Report each line below that carries the word "click".
-------- Provided information
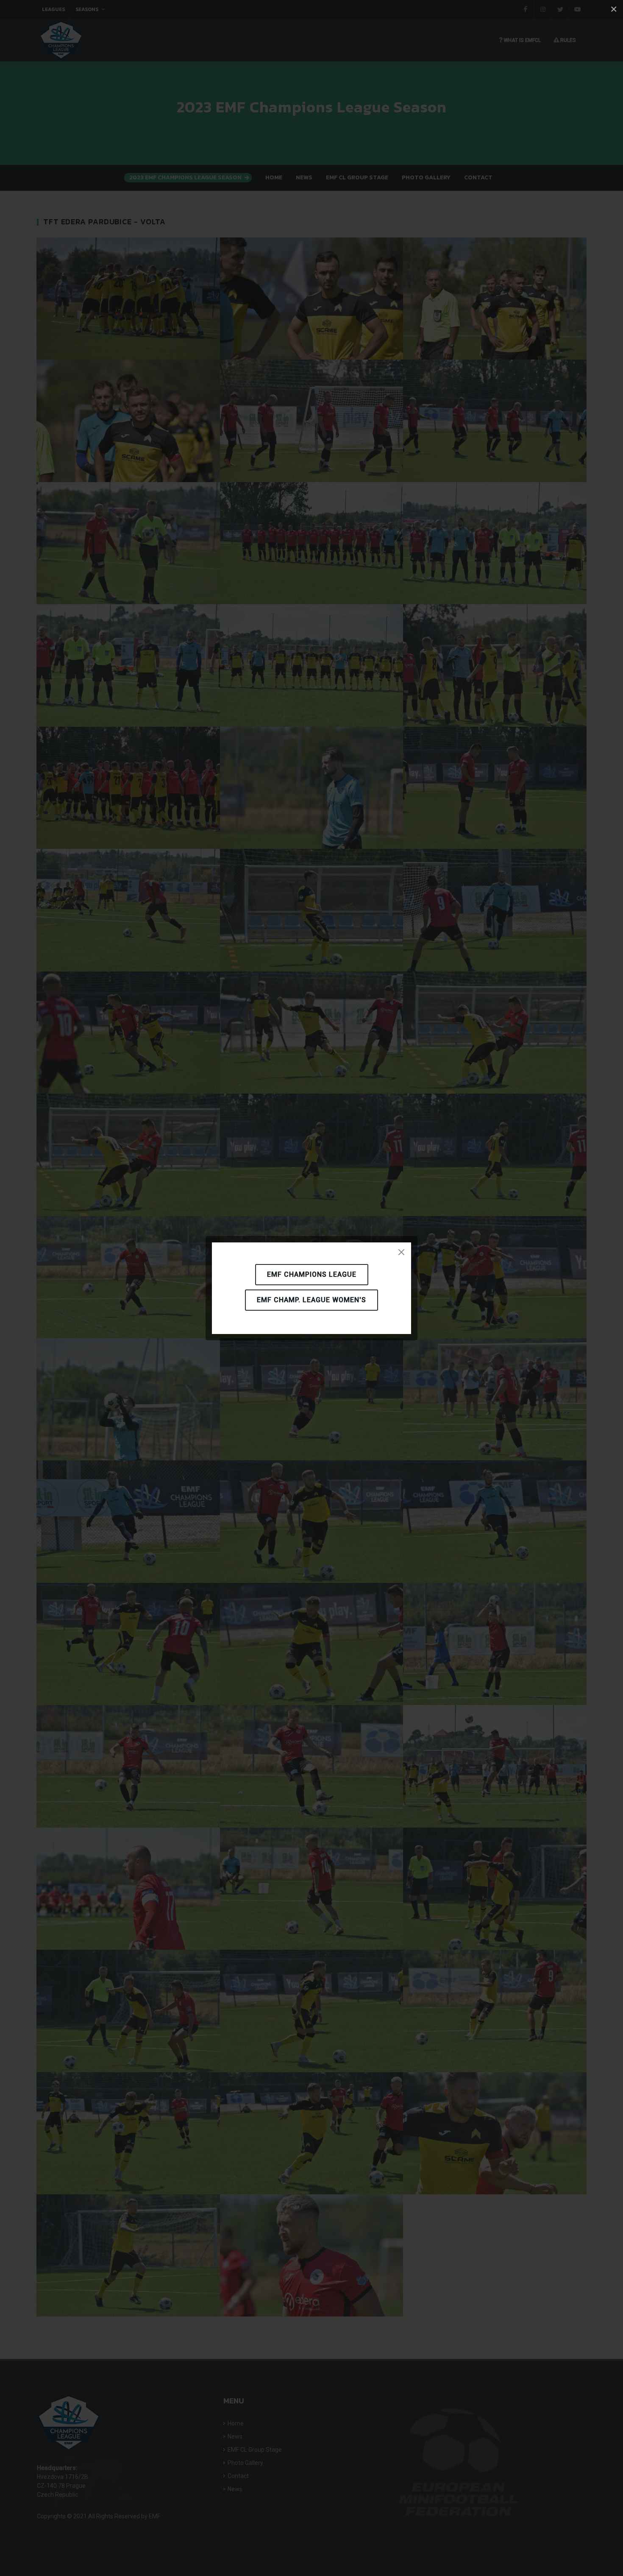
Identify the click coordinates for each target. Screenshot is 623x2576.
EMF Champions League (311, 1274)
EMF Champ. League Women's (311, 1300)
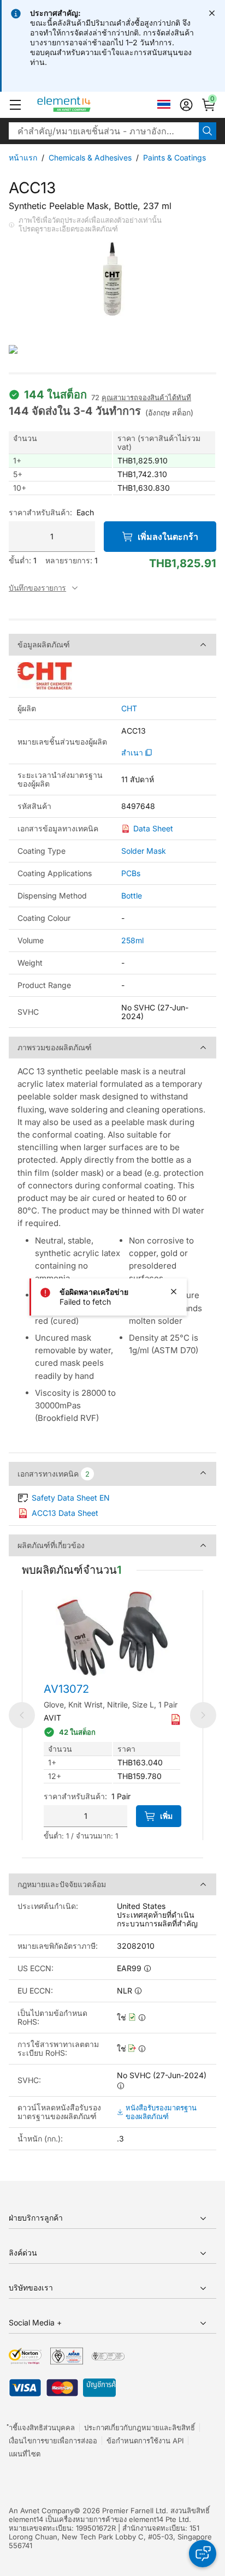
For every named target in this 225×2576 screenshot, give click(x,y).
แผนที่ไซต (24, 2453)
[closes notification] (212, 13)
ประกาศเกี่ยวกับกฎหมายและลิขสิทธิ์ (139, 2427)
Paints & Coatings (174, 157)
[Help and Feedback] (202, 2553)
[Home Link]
----------------
Reply ->
Identify the click coordinates for each target. Screenshot is 623x2576.
For every named target in this 225×2576 screenshot, give click(x,y).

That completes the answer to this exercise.